-- Start Document --
Simple Infix Expression Grammar, intended as starting point, it's by far not complete and does not perform the actual evaluation yet.

      primairy_expression:
            literal
            (expression)

      multiplicative_expression:
            primairy_expression
            multiplicative_expression * primairy_expression
            multiplicative_expression / primairy_expression
            multiplicative_expression % primairy_expression

      additive_expression:
            multiplicative_expression
            additive_expression + multiplicative_expression
            additive_expression - multiplicative_expression

   This grammar is easily and directly translated into a program. It only
   parses additive (+ and -) and multiplicative (*, / and%) expressions to
   demonstrate implementation of precedence. Other operators and their
   precedence can easily be added.

   Note:      Postfix output is obtained by replacing the printf() statements
               with pushes onto the postfix expression (rpn) stack.
*/

#include <stdio.h>
#include <ctype.h>
#include <assert.h>

void  Error(char*);
char* SkipWhite(char*);
int   ParseInfixExpression(char*);
char* AdditiveExpression(char*);
char* MultiplicativeExpression(char*);
char* PrimairyExpression(char*);
char* LiteralExpression(char*);

void Error(char* msg)
{
      assert(msg != 0);
      printf("Error: %s\n", msg);
}

char* SkipWhite(char* expression)
-- End Document --
Exercise requirements
(1) In the grammar code, how is postfix output obtained?
(2) Write out the grammar code from "#include <stdio.h>" up to and including "void Error(char* msg)".
-- Start Listing --
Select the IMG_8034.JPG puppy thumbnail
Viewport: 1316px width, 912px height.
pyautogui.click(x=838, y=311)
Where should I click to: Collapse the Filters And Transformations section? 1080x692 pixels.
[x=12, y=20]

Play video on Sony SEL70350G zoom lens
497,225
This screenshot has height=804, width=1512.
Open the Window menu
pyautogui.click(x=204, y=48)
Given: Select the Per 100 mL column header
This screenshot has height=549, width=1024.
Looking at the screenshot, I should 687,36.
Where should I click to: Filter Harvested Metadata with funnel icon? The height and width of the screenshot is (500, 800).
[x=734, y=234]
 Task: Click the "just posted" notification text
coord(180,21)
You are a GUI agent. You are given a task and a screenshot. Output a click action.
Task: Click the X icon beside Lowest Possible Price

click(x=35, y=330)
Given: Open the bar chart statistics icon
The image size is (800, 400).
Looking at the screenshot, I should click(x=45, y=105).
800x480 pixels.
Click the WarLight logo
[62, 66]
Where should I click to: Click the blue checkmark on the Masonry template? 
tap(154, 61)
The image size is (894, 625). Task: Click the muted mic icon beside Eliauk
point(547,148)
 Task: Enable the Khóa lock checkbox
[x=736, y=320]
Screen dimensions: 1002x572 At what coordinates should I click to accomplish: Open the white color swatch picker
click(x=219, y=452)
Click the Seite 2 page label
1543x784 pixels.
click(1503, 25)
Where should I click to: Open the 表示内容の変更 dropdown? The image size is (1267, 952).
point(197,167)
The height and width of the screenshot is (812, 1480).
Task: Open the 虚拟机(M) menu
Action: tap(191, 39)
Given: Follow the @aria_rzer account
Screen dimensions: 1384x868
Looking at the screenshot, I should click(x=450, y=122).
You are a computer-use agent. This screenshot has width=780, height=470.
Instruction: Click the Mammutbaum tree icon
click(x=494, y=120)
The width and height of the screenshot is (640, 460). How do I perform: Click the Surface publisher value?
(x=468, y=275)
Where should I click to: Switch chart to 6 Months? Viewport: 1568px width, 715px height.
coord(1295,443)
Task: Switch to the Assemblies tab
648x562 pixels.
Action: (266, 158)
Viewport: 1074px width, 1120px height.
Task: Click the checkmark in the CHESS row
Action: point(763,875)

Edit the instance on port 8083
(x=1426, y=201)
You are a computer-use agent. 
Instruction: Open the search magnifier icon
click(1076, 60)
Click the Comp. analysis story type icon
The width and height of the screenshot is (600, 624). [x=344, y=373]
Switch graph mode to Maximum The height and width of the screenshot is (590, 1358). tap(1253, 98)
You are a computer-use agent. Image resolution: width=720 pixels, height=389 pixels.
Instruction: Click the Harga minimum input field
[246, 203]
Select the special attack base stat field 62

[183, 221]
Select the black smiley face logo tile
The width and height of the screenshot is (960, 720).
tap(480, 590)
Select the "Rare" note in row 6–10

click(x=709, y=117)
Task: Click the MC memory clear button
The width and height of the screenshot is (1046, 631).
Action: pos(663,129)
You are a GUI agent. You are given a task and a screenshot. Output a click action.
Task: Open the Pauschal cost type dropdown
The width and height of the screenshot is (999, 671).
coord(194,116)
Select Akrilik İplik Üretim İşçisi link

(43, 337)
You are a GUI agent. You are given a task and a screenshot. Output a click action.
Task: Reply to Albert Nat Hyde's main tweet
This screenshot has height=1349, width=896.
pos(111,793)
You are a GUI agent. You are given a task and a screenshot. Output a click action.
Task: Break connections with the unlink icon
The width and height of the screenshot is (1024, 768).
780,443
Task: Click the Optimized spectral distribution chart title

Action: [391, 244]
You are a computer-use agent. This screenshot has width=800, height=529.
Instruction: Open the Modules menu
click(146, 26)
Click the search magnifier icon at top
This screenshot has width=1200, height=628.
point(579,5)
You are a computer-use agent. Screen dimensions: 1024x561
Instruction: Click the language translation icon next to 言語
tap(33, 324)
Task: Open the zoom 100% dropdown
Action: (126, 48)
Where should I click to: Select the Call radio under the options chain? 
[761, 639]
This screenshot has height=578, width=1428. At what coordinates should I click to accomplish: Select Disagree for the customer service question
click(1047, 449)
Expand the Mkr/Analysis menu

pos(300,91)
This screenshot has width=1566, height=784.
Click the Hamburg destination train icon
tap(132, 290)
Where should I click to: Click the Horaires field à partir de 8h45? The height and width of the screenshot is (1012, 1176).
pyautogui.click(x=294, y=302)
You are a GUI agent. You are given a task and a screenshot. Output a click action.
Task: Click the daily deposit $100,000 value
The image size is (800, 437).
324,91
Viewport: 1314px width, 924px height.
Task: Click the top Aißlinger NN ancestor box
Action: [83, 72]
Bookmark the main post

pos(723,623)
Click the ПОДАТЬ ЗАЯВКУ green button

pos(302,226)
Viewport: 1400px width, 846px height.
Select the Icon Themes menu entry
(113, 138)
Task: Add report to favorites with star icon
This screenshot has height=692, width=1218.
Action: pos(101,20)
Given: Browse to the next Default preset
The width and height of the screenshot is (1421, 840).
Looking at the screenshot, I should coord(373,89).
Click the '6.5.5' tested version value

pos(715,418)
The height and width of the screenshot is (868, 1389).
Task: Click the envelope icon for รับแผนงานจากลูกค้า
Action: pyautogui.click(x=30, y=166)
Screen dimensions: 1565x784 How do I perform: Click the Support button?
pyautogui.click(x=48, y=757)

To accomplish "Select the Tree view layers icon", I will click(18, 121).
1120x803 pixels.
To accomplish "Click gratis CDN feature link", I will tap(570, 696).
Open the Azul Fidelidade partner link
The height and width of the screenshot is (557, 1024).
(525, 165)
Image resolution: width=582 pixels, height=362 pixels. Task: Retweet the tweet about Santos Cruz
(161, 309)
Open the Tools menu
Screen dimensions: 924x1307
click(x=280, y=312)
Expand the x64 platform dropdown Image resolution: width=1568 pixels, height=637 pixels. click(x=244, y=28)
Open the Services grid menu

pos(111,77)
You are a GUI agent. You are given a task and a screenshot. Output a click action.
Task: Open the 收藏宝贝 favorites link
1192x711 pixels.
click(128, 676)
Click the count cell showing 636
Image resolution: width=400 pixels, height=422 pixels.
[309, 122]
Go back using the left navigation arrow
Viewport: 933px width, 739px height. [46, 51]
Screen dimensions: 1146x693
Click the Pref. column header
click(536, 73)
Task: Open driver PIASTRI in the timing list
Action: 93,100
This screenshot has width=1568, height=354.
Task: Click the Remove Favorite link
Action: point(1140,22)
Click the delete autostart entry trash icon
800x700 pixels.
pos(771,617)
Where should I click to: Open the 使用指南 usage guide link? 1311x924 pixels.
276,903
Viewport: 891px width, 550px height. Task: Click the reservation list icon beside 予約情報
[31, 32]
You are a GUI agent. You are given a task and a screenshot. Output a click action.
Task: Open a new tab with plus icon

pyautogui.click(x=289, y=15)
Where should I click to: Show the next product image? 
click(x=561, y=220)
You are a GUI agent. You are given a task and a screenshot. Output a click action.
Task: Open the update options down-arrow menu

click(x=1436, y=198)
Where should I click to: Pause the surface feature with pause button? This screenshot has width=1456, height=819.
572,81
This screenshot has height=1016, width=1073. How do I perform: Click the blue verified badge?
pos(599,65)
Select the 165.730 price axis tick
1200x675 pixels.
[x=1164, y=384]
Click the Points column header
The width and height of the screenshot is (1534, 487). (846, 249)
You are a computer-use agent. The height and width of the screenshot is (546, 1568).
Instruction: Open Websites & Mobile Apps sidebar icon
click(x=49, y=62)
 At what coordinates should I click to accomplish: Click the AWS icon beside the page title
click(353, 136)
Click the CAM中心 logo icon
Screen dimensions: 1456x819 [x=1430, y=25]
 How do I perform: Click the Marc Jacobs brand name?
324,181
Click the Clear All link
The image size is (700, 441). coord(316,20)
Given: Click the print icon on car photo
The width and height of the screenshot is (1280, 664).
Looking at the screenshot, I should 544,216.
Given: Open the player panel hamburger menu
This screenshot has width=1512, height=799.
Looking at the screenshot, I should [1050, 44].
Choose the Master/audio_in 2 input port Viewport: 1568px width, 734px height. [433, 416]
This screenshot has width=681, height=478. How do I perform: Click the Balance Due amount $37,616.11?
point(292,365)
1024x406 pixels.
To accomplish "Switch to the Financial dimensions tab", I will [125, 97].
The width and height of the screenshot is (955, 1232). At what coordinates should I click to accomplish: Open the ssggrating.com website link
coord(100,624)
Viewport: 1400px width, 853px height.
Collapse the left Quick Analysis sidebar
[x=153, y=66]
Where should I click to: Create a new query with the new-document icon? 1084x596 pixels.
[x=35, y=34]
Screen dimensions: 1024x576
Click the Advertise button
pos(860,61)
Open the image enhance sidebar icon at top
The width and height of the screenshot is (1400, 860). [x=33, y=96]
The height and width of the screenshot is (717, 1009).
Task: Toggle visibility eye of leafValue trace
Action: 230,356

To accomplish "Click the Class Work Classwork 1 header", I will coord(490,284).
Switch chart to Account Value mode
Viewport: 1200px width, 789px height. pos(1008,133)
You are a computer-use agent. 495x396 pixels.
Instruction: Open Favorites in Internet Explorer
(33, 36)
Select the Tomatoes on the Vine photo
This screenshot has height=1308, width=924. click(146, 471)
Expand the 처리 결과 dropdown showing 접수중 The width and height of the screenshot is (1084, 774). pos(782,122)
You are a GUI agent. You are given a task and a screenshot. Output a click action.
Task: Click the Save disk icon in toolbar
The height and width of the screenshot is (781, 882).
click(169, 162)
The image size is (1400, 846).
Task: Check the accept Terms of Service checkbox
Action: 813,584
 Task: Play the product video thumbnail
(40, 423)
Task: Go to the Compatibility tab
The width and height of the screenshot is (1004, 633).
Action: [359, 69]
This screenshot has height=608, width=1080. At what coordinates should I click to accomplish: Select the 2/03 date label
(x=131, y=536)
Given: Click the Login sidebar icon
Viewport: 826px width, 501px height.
-- End Listing --
Expected results
(1) By replacing the printf() statements with pushes onto the postfix expression (rpn) stack.

(2)
#include <stdio.h>
#include <ctype.h>
#include <assert.h>

void  Error(char*);
char* SkipWhite(char*);
int   ParseInfixExpression(char*);
char* AdditiveExpression(char*);
char* MultiplicativeExpression(char*);
char* PrimairyExpression(char*);
char* LiteralExpression(char*);

void Error(char* msg)